The task:
Turn the material below into a numbered list with one line per item, skipping any blank lines.

──────── Extracted data ────────

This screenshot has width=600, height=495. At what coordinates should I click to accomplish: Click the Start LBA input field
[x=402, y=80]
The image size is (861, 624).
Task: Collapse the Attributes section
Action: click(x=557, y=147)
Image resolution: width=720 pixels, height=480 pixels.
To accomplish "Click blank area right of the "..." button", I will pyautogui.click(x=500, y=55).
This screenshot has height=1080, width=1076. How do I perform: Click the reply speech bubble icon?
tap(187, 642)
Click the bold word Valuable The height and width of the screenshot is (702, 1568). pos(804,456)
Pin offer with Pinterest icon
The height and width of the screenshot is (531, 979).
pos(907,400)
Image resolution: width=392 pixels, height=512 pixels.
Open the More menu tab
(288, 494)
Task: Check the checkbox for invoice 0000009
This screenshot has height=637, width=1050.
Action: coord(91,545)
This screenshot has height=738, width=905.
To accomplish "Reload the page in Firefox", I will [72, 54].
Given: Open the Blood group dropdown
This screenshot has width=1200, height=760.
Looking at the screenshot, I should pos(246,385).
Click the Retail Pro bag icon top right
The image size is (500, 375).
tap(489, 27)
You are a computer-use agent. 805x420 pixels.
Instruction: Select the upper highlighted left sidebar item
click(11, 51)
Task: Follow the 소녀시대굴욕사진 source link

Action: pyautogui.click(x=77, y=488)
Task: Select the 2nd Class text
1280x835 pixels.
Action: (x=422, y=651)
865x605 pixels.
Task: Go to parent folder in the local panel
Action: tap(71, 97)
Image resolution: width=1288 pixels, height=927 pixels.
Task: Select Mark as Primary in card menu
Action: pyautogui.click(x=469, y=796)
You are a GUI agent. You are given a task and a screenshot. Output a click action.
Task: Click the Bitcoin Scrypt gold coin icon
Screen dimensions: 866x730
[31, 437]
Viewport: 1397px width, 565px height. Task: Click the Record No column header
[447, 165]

────────

Written solution:
1. This screenshot has width=600, height=495. At what coordinates should I click to accomplish: Click the Start LBA input field
2. [x=402, y=80]
3. The image size is (861, 624).
4. Task: Collapse the Attributes section
5. Action: click(x=557, y=147)
6. Image resolution: width=720 pixels, height=480 pixels.
7. To accomplish "Click blank area right of the "..." button", I will pyautogui.click(x=500, y=55).
8. This screenshot has height=1080, width=1076. How do I perform: Click the reply speech bubble icon?
9. tap(187, 642)
10. Click the bold word Valuable The height and width of the screenshot is (702, 1568). pos(804,456)
11. Pin offer with Pinterest icon
12. The height and width of the screenshot is (531, 979).
13. pos(907,400)
14. Image resolution: width=392 pixels, height=512 pixels.
15. Open the More menu tab
16. (288, 494)
17. Task: Check the checkbox for invoice 0000009
18. This screenshot has height=637, width=1050.
19. Action: coord(91,545)
20. This screenshot has height=738, width=905.
21. To accomplish "Reload the page in Firefox", I will [72, 54].
22. Given: Open the Blood group dropdown
23. This screenshot has width=1200, height=760.
24. Looking at the screenshot, I should pos(246,385).
25. Click the Retail Pro bag icon top right
26. The image size is (500, 375).
27. tap(489, 27)
28. You are a computer-use agent. 805x420 pixels.
29. Instruction: Select the upper highlighted left sidebar item
30. click(11, 51)
31. Task: Follow the 소녀시대굴욕사진 source link
32. Action: pyautogui.click(x=77, y=488)
33. Task: Select the 2nd Class text
34. 1280x835 pixels.
35. Action: (x=422, y=651)
36. 865x605 pixels.
37. Task: Go to parent folder in the local panel
38. Action: tap(71, 97)
39. Image resolution: width=1288 pixels, height=927 pixels.
40. Task: Select Mark as Primary in card menu
41. Action: pyautogui.click(x=469, y=796)
42. You are a GUI agent. You are given a task and a screenshot. Output a click action.
43. Task: Click the Bitcoin Scrypt gold coin icon
44. Screen dimensions: 866x730
45. [31, 437]
46. Viewport: 1397px width, 565px height. Task: Click the Record No column header
47. [447, 165]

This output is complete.